Marfan Syndrome and the Eyes

About Marfan Syndrome

Marfan syndrome is a genetic condition that affects the strength of connective tissues in the body. Connective tissues provide a framework that hold our bodies together. Marfan syndrome is caused by a change in a gene called FBN1 that creates problems in a protein called fibrillin-1. Fibrillin-1 is an important part of our connective tissue. Because connective tissue is found throughout the body, patients with Marfan syndrome can have problems with bones, joints, eyes, heart, blood vessels, nervous system, skin and lungs.

Three out of every 4 people with Marfan syndrome inherit the condition from a parent with the disease. One out of 4 people with Marfan syndrome have a new change or mutation in the FBN1 gene, meaning that no one else in their family has Marfan syndrome. Genetic testing for Marfan syndrome is available. Patients should see a genetic specialist for testing if Marfan syndrome is suspected.

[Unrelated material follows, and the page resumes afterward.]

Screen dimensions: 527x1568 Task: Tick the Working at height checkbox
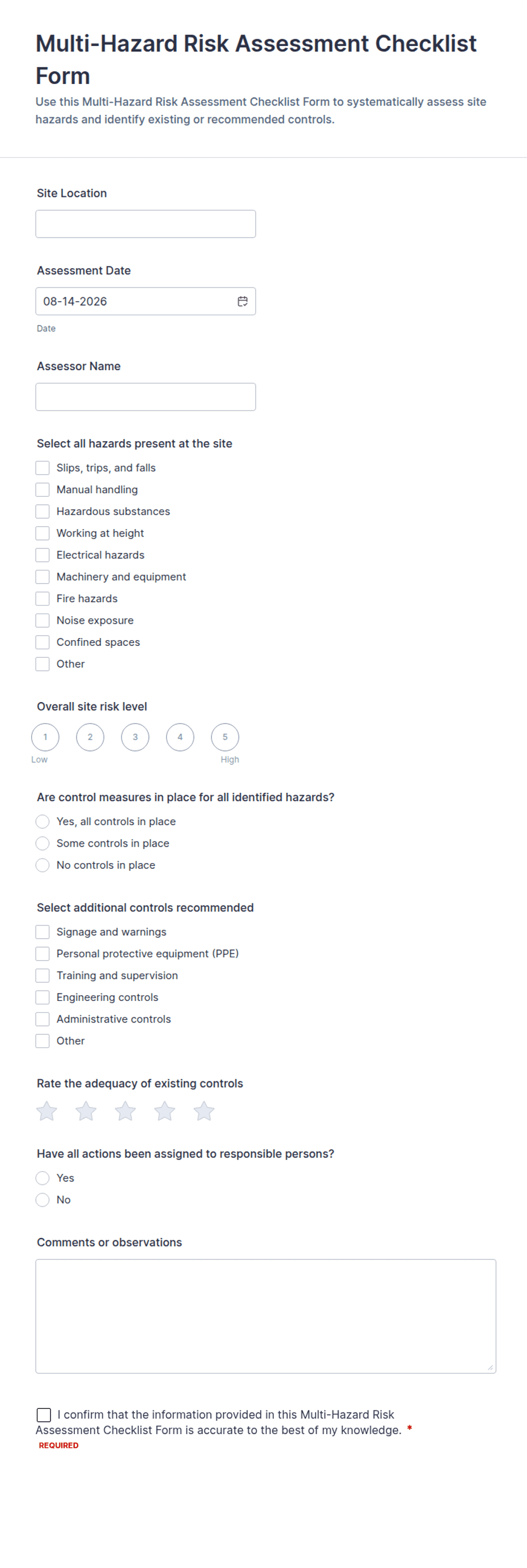(x=42, y=533)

Marfan syndrome can occur in girls or boys and in children of any ethnicity. It is estimated to occur in 1 in 5,000 people.

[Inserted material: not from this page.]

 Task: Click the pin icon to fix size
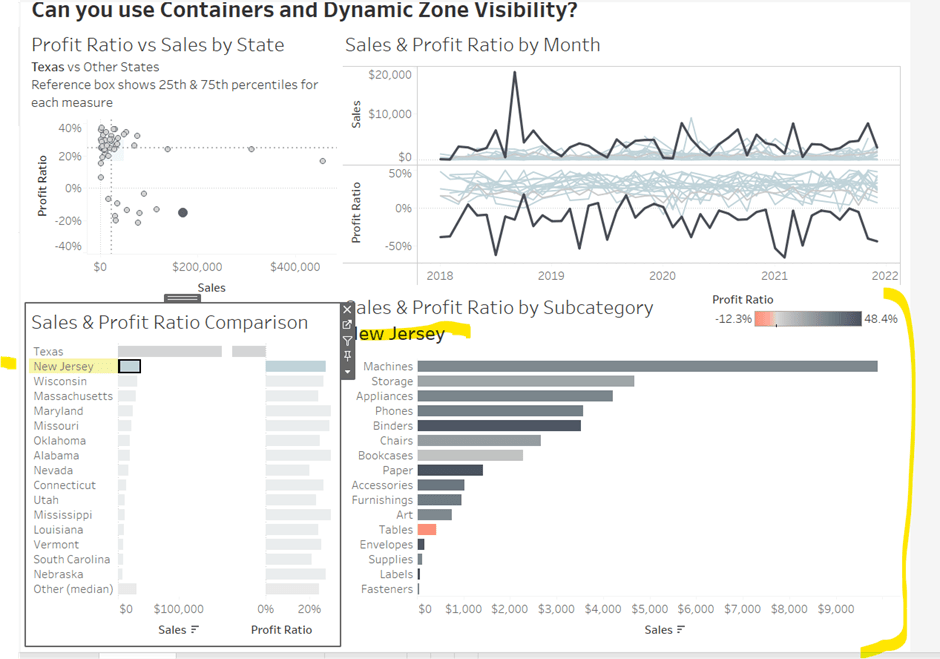tap(348, 356)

Eye conditions and Marfan syndrome

Many patients with Marfan syndrome will have a condition called ectopia lentis. Ectopia lentis is a shift in the location of the lens inside the eye. The lens is a clear structure in the eye which helps the eye focus. 

In ectopia lentis, the lens moves from its normal, centered location in the eye so that the person is not looking through the center of their lens. The condition usually develops very slowly. This dislocation is caused by weakness in the connective tissue that holds the lens in place (zonules). Ectopia lentis occurs in roughly 60% of people with Marfan syndrome. Patients with ectopia lentis will have changes in their glasses prescription. Some patients will need surgery to correct the lens placement.

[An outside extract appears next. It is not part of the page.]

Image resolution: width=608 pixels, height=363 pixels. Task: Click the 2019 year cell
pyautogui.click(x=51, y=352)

Patients with Marfan syndrome have a higher chance of having certain eye conditions. Many people with Marfan syndrome will need glasses because they will develop myopia (nearsightedness) or have astigmatism (abnormal curvature of the eye). Patients with Marfan syndrome may also have a higher chance of developing cataracts, glaucoma, strabismus and retinal detachment. 

It is important that patients with Marfan syndrome be seen by their primary care physicians and be evaluated by a heart specialist because the most serious problems associated with the Marfan syndrome involve the heart and blood vessels.